**PROBLEM TO WORK ON**
Every line containing "agent" should be identified and copied from the data below.

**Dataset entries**
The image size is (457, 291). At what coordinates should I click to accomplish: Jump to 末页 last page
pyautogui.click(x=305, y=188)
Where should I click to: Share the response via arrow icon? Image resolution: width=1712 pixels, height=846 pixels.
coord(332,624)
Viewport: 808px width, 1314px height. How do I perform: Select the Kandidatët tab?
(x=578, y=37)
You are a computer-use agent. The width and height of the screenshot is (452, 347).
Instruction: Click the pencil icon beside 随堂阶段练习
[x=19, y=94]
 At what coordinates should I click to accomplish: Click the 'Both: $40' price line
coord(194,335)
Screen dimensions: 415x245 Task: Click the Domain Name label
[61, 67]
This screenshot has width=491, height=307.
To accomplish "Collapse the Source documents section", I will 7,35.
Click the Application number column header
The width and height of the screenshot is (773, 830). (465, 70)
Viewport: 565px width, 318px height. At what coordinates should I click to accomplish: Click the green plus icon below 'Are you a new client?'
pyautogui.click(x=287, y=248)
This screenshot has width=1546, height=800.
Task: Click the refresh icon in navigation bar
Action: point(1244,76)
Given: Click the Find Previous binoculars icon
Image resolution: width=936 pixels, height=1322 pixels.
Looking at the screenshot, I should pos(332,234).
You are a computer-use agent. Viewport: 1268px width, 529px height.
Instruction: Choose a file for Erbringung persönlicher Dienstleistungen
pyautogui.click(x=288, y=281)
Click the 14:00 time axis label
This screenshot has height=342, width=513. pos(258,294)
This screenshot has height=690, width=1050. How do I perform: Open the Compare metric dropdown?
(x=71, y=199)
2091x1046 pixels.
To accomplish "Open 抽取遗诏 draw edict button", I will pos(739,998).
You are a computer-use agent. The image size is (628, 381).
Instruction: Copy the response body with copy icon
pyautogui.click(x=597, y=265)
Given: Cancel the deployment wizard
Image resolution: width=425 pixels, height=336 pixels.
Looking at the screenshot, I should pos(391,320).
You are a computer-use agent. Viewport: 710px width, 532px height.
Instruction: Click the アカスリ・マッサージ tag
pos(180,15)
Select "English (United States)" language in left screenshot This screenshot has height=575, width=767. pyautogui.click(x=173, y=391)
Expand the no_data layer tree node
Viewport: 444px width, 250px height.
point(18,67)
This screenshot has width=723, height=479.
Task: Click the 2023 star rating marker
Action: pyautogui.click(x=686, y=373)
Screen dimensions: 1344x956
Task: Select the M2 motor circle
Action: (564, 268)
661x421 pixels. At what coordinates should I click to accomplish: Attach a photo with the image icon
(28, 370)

**SOLUTION FOR THIS PROBLEM**
You are a computer-use agent. The width and height of the screenshot is (452, 347).
You are a computer-use agent. Viewport: 1268px width, 529px height.
You are a computer-use agent. The image size is (628, 381).
You are a computer-use agent. Viewport: 710px width, 532px height.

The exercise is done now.